Attosecond time-resolved spectroscopy has the potential to address fundamental open questions in chemical sciences. Although the first two decades of research have led to very important advances towards this goal, the techniques of attosecond spectroscopy still need to overcome two gaps. The first gap is the complexity gap, i.e. the challenge of applying attosecond spectroscopy to complex molecules. A promising approach to overcome the complexity gap consists in exploiting the element-, site- and spin-sensitivity of X-ray spectroscopy.

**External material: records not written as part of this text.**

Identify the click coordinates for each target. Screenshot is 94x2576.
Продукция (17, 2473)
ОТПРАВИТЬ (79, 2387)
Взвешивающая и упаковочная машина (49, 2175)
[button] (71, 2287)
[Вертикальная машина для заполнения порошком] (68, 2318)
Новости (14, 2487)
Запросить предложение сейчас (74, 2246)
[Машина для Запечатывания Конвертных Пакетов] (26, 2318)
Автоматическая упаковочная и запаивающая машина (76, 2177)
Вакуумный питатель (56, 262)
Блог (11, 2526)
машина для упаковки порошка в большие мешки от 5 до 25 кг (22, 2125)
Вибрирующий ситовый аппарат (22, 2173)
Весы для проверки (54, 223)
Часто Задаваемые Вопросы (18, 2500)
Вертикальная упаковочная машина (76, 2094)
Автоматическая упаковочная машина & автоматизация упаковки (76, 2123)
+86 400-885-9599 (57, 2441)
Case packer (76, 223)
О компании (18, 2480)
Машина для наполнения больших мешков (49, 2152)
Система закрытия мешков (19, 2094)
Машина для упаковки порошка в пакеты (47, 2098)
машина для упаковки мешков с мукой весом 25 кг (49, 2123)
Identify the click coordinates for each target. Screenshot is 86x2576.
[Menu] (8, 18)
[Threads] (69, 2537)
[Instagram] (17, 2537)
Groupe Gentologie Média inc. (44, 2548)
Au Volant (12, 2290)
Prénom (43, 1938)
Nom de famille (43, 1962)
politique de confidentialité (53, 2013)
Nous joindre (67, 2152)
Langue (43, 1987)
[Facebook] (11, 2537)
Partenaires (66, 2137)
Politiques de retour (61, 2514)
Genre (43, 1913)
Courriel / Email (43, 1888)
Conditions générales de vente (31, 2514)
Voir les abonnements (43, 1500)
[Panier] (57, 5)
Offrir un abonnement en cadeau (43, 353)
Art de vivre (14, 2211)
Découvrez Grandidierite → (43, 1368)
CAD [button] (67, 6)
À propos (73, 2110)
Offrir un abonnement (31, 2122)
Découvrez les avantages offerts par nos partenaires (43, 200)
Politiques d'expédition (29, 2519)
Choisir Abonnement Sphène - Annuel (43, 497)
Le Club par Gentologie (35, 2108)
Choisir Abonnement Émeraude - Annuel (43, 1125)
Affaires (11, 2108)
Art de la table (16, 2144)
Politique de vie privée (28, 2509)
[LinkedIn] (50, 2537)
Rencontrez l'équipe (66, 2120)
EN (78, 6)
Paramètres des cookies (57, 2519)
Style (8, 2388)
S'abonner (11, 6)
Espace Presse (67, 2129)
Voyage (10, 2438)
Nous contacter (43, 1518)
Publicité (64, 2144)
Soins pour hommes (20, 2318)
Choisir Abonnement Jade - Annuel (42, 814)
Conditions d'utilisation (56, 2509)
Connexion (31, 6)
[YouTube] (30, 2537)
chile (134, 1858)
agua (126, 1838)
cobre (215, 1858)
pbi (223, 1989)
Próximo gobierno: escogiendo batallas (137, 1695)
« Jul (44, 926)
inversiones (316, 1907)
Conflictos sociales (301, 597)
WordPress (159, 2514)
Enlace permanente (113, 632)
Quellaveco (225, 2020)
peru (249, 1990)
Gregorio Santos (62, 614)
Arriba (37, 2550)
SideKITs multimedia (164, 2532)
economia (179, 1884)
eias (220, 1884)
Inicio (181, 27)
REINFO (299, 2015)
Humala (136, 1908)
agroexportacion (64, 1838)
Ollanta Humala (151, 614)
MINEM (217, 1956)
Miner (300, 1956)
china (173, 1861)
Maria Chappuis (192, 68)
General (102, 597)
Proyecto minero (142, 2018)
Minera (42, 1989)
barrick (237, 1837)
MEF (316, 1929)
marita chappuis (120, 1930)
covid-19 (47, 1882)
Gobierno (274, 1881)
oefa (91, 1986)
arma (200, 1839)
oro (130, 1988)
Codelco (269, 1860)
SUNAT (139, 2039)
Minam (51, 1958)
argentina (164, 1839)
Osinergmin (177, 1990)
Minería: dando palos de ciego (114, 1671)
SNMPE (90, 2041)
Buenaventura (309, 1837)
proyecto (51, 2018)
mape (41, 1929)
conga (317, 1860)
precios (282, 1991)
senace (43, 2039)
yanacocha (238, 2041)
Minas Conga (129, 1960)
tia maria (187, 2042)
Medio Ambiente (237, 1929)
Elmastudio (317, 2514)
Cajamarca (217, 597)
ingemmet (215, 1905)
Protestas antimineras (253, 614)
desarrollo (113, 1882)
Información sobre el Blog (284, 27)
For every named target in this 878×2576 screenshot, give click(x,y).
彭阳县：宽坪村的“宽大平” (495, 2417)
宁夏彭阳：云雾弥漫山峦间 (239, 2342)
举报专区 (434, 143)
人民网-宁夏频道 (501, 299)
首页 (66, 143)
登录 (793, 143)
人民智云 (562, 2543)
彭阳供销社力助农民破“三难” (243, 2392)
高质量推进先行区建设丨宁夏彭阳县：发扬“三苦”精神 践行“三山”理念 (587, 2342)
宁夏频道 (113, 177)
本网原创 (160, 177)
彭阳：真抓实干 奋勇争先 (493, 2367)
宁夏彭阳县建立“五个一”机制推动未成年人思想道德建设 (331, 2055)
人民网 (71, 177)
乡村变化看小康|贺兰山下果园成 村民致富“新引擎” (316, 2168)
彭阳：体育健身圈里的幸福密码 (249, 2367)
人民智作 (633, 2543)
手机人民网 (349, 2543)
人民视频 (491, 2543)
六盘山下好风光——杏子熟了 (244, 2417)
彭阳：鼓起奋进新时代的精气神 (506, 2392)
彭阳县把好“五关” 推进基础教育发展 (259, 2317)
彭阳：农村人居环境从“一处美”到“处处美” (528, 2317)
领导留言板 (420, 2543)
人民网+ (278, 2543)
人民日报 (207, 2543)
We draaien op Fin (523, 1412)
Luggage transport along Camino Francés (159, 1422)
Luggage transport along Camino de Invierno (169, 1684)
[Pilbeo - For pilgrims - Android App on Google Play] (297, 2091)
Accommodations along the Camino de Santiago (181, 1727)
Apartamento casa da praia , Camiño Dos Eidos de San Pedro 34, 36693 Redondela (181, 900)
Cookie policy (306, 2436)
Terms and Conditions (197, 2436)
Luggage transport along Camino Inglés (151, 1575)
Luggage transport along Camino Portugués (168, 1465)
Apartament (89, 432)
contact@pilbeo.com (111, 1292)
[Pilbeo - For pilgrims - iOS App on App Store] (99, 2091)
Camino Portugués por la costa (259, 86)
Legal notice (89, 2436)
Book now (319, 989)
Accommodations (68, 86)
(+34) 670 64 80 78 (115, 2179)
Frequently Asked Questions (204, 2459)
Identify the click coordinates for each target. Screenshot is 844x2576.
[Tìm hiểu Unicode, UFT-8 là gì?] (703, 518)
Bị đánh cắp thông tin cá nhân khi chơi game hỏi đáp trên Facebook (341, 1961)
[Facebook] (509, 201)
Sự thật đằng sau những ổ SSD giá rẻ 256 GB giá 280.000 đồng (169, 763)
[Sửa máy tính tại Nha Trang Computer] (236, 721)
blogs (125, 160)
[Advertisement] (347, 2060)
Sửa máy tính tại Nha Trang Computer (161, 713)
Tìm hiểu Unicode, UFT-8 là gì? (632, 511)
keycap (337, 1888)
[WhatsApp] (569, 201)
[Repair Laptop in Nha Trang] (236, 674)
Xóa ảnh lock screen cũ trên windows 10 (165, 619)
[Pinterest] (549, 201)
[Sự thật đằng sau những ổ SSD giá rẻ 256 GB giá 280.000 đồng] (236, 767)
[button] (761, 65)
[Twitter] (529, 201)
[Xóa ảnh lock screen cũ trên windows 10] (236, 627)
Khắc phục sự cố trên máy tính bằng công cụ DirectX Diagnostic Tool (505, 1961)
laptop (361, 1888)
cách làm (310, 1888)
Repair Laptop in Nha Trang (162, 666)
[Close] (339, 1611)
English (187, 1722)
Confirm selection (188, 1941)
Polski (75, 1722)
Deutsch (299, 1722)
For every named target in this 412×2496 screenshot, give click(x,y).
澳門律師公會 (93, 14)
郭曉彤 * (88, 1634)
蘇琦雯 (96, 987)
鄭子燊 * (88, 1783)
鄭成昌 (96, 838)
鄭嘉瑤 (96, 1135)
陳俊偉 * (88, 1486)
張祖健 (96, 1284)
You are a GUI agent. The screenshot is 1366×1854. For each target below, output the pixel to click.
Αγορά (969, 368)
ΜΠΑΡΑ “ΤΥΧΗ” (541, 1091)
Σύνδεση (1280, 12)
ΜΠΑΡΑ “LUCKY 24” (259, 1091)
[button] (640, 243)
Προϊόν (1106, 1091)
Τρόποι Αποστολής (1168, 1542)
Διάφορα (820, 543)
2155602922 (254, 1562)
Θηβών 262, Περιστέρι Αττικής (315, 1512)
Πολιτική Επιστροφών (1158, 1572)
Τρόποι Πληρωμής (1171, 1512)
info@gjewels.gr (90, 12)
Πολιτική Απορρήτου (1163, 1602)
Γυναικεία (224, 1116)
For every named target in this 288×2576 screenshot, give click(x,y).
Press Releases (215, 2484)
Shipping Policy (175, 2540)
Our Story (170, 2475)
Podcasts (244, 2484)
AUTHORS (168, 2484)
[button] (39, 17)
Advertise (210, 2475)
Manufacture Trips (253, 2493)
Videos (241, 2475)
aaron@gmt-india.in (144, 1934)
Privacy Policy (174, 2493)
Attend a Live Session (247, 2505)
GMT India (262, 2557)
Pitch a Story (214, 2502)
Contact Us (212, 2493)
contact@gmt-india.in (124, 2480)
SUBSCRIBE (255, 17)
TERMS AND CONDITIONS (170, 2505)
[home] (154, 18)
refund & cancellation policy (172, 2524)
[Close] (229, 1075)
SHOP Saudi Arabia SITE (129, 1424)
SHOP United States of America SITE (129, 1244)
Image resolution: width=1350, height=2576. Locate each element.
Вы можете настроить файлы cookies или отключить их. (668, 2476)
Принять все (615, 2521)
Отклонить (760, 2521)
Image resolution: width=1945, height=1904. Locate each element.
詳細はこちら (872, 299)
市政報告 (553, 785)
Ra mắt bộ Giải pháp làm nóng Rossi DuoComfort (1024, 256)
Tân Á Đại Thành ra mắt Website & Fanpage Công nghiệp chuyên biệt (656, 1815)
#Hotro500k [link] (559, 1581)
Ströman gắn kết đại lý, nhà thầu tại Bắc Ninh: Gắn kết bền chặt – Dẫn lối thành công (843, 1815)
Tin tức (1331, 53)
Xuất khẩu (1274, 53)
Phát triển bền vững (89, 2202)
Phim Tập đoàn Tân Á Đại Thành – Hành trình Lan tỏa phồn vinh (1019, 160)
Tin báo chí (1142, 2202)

We have recently demonstrated the potential of table-top X-ray absorption spectroscopy with a water-window high-harmonic source, observing the temporal evolution of unoccupied molecular orbitals, as well as molecular shape resonances during chemical reactions [1]. Compressing the mid-infrared driving pulses to less than two optical cycles, we have demonstrated the extension of this table-top source to fully cover the oxygen K-edge with fluxes sufficient for time-resolved measurements [2]. Using the same technique, we have also demonstrated the generation of isolated attosecond pulses, which have established a new record of the shortest light pulses ever measured (43 attoseconds) [3]. In our most recent work, we have applied attosecond soft-X-ray spectroscopy to observe electronic dynamics in several molecules. The second gap is the extension from the gas to the liquid phase, which is the relevant phase for the vast majority of chemical and biophysical processes. I will discuss the first realization of femtosecond time-resolved soft-X-ray absorption spectroscopy of liquids with a high-harmonic source [4]. In our most recent collaborative work, we have extended these measurements to study ionization-induced dynamics in several molecular liquids. These combined developments set the stage for attosecond time-resolved studies of molecular systems of chemical complexity.